Pour le travail en cours, Le grand négatif, l’artiste pousse le geste, elle vient mouler les parties invisibles des bornes qui rythment une allée d’un petit village conduisant à un cimetière. Cette allée par l’alignement dédoublée des pierres rappelle les complexes de menhirs du Néolithique. Cette bordure est saisie par l’artiste comme la manifestation d’une survivance d’un temps ancien concentré dans la continuité de gestes et dans l’usage de la pierre dressée comme matériau. Marion Chambinaud sédimente les temps en opérant des raccourcis et des rapprochements – pierre contre pierre. D’ailleurs, cette allée avoisine un site où l’on a découvert et extrait des sarcophages issus d’une brèche volcanique. Ces échos agissants du Grand négatif à des rituels anciens et funéraires redoublent dans l’accent qu’elle porte aux cavités laissées par les pierres. Dans les creux laissés par le vide elle installe des feux. Les parties inférieures des bornes, celles qui étaient enterrées, sont moulées.
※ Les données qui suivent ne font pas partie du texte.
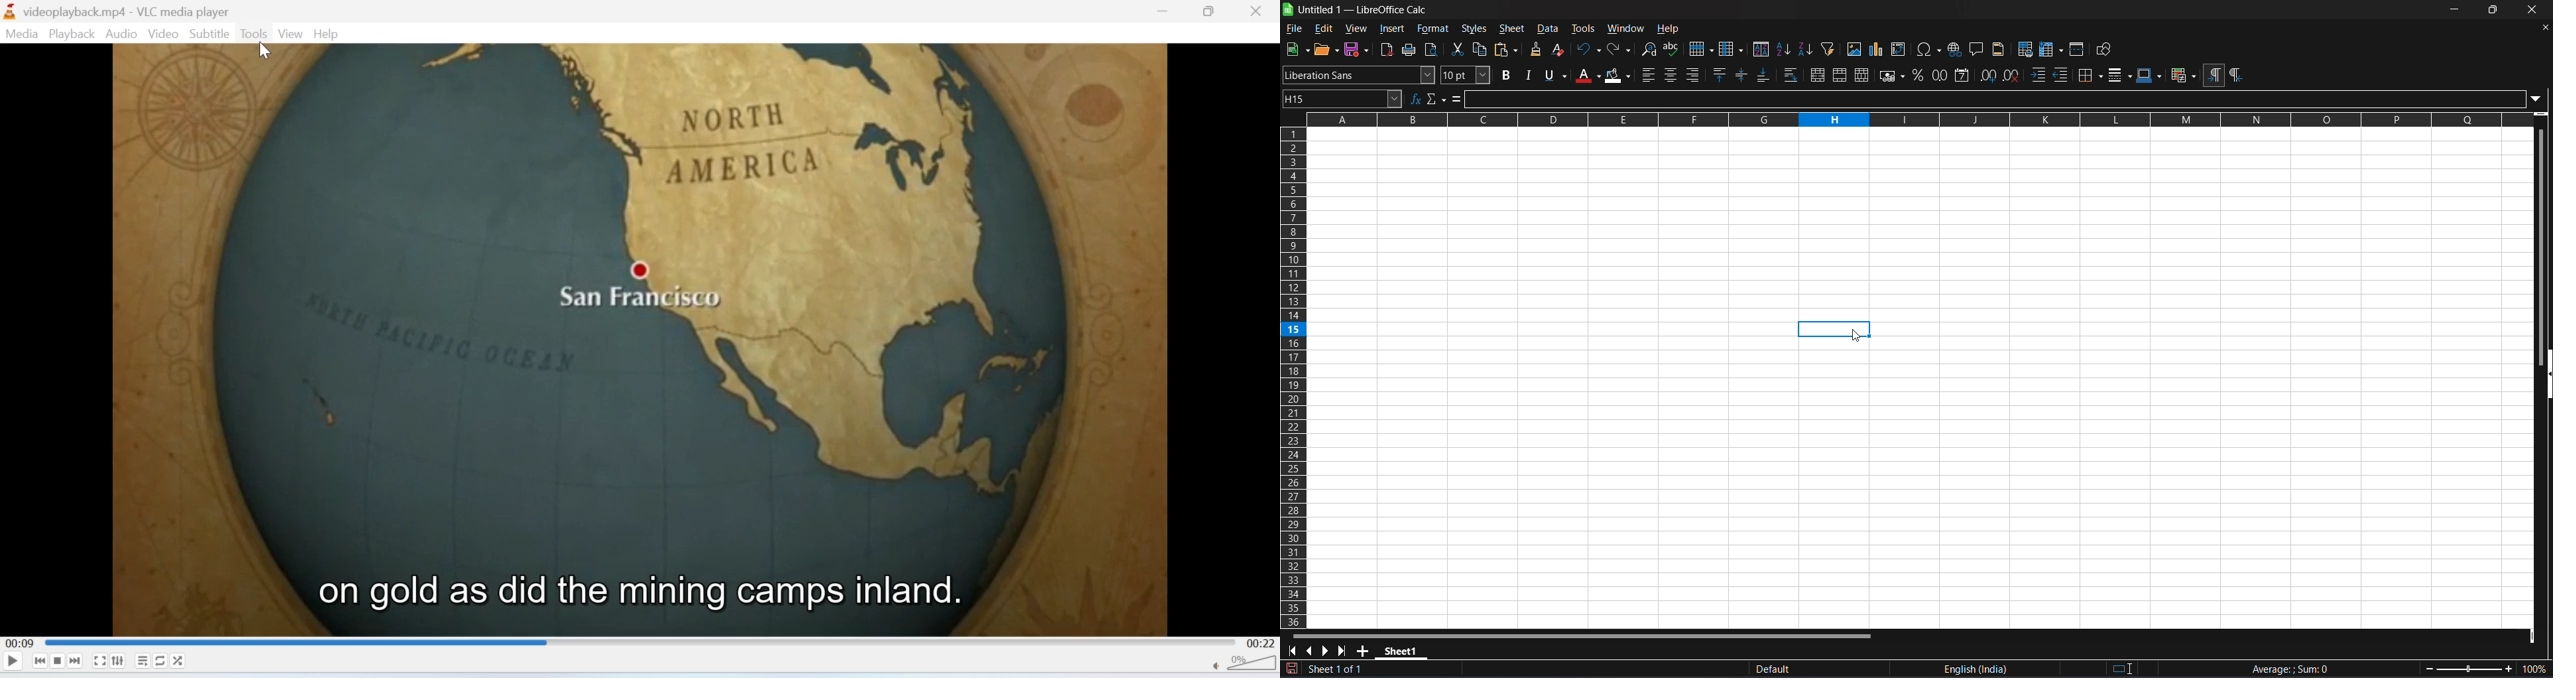 This screenshot has height=700, width=2576. I want to click on Subtitle, so click(210, 33).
Les bornes posées à la verticale sur des socles en céramique inversent les relations entre la pierre et l’argile. Elles sont ensuite redistribuées autrement dans l’espace. La revisitation de l’objet par l’artiste les amène à une perte de signes ou du moins à une redistribution de leur place. Ce renversement provoque un questionnement de l’objet et de sa place dans la cité. L’espace public tremble. Résonne alors le geste qui fonde la démocratie athénienne – celui de Solon lorsqu’il décide de faire arracher les bornes de propriété qui sont les signes du joug subi par les paysans endettés (2). Ces dettes viennent écraser le monde paysan et surtout entraver la manifestation de sa liberté. Enlever des bornes est aussi une manière de convoquer un geste ancien qui aspire à une plus grande justice sociale. A une promesse. Celle où dans des objets infimes nous puissions sentir l’écho de nos aspirations à être libres.

(1) Marcel Duchamp, La Vie en Ose, poème, 1963.
(2) Claude Mossé, Périclès l’inventeur de la démocratie, Paris, Payot, 2004.